If Moses died at age 120, that meant he was 80 years old when he led the Jewish people out of Egypt. At 80 he climbed Mount Sinai twice to receive the Ten Commandments and endured forty years of life in the wilderness after that, leading a people that gave him a lot of tsuris, let me tell you!  But if we need inspiration in order to understand that we can still accomplish things past 80, we don’t need to look as far back as Moses to find it.

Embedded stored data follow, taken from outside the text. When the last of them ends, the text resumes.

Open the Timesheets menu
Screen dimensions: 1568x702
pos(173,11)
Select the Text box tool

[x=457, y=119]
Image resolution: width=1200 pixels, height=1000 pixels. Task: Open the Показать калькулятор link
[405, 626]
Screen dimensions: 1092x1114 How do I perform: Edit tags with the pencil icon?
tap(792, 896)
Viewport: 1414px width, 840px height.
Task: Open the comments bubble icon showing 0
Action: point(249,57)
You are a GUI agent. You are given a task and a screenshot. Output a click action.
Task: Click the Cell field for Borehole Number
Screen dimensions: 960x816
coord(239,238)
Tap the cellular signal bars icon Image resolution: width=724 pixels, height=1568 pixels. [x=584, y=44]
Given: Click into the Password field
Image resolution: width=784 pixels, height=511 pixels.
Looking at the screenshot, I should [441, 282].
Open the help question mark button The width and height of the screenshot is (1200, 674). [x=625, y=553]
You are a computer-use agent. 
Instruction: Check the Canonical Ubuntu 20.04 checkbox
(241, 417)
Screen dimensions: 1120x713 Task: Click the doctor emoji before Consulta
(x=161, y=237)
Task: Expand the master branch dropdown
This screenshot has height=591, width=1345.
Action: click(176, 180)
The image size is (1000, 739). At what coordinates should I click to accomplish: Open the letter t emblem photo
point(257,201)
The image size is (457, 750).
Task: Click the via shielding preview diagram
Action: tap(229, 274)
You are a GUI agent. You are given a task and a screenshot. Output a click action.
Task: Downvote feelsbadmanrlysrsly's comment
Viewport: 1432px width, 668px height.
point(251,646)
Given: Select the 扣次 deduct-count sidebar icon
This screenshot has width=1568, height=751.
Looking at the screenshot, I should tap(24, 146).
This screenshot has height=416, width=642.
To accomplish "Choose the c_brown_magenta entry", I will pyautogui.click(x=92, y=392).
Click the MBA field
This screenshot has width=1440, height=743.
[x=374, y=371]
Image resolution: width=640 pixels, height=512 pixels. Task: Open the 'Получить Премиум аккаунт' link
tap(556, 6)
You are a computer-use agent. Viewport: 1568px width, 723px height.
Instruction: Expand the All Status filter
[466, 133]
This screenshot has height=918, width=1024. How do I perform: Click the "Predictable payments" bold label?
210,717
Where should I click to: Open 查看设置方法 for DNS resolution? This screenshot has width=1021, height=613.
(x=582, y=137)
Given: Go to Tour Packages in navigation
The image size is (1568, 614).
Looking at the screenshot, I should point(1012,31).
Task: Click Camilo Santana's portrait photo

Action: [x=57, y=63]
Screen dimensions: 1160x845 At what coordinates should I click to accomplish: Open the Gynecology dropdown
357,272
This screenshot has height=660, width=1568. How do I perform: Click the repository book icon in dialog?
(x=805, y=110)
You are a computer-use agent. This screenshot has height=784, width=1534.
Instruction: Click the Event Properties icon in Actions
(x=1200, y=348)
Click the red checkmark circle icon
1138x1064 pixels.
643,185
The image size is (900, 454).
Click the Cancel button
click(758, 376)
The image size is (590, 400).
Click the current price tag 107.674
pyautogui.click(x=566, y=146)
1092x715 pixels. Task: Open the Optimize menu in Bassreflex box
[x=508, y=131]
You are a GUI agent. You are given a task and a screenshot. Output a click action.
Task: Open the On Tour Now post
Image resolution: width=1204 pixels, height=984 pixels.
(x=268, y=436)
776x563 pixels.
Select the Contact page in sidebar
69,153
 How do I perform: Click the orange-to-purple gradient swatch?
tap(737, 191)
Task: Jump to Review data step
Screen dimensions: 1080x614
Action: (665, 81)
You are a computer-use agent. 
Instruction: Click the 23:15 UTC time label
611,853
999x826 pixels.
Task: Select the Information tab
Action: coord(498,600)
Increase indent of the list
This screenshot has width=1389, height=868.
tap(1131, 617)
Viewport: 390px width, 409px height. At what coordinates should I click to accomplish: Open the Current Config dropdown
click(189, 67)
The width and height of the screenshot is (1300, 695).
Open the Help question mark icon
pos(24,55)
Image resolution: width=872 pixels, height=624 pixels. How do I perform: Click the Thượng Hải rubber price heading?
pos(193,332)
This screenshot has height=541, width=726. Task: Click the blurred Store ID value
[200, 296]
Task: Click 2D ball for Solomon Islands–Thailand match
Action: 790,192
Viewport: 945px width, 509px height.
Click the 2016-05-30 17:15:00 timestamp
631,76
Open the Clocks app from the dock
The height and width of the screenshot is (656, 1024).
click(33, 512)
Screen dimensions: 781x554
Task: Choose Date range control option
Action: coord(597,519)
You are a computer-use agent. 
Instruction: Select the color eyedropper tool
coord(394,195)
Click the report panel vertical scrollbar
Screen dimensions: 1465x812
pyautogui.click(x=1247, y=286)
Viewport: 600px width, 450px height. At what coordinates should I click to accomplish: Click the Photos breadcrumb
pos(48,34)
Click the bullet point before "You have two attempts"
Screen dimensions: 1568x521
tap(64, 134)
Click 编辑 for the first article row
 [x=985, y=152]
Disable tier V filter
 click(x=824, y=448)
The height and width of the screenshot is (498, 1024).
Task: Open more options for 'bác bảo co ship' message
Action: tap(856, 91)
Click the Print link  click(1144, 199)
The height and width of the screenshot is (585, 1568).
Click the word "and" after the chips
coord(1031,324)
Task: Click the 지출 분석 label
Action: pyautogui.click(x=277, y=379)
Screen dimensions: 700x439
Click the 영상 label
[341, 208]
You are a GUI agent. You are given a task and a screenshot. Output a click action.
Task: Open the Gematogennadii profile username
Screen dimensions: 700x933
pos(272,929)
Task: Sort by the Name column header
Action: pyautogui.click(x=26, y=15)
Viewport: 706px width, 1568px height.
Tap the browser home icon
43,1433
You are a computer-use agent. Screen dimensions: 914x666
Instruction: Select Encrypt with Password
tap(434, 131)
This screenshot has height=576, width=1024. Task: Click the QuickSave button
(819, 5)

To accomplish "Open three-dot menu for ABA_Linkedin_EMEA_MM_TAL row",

Man Kaur is a 102 year old woman from India who just won a gold medal in the 200 meter race in the 100-104 age group at the World Masters Athletic Championships in Malaga, Spain. She completed the 200 meters in 3 minutes and 14 seconds. She also won a gold medal in javelin. She was not a life long runner. She took up track and field at the age of 93 at the urging of her son, Singh, who is also her coach. Since beginning her competitive career, she has participated in events in Canada, Malaysia, New Zealand, Singapore and Taiwan. She has amassed 32 gold medals (often she is the only competitor in her age group). Man Kaur goes to the track to train every day. Three days a week she focuses on shot put and javelin. The other days she concentrates on runs and sprints. In inclement weather, she goes to the gym to lift weights. 

All that practice has paid off. In 2017 she completed a 100 meter run in 74 seconds. Now her time is down to 70 seconds! Not many champions shave 4 seconds off their best times in less than a year.

Of course there are many other inspiring stories. This past summer, Middy and I attended a jazz concert featuring Freddy Cole. Mr. Cole is 86 years old and still performing around the world. Middy and Ariel saw 81 year old Puerto Rican Jazz great Eddy Palmiere perform in Chicago earlier this year.

Why do we have to die at all? The upside of death is that it focuses us. We know we do not have forever on this earth. This is the time of year when this fact should be uppermost in our minds. It is said that Yom Kippur is a rehearsal for death. The white shrouds, the empty pockets, abstinence from food and drink all evoke the spiritual world.  In the Unetaneh Tokef we are reminded of our impermanence: “We are like a fragile vessel, like the grass that withers, the flower that fades, the shadow that passes, the cloud that vanishes, the wind that blows, the dust that floats, the dream that flies away” . This thought should motivate us toward forgiveness, toward reconciliation.  The story is told of a young man in his forties who passed away very suddenly. At the funeral, his brother-in-law broke down sobbing uncontrollably. He and the deceased had not been on speaking terms for over ten years. He couldn’t forgive himself. He kept saying, ‘What did I do to myself? Did I really think we would both live forever?’”

May we all live to be 120! But may we all live as if tomorrow could be our final day on earth.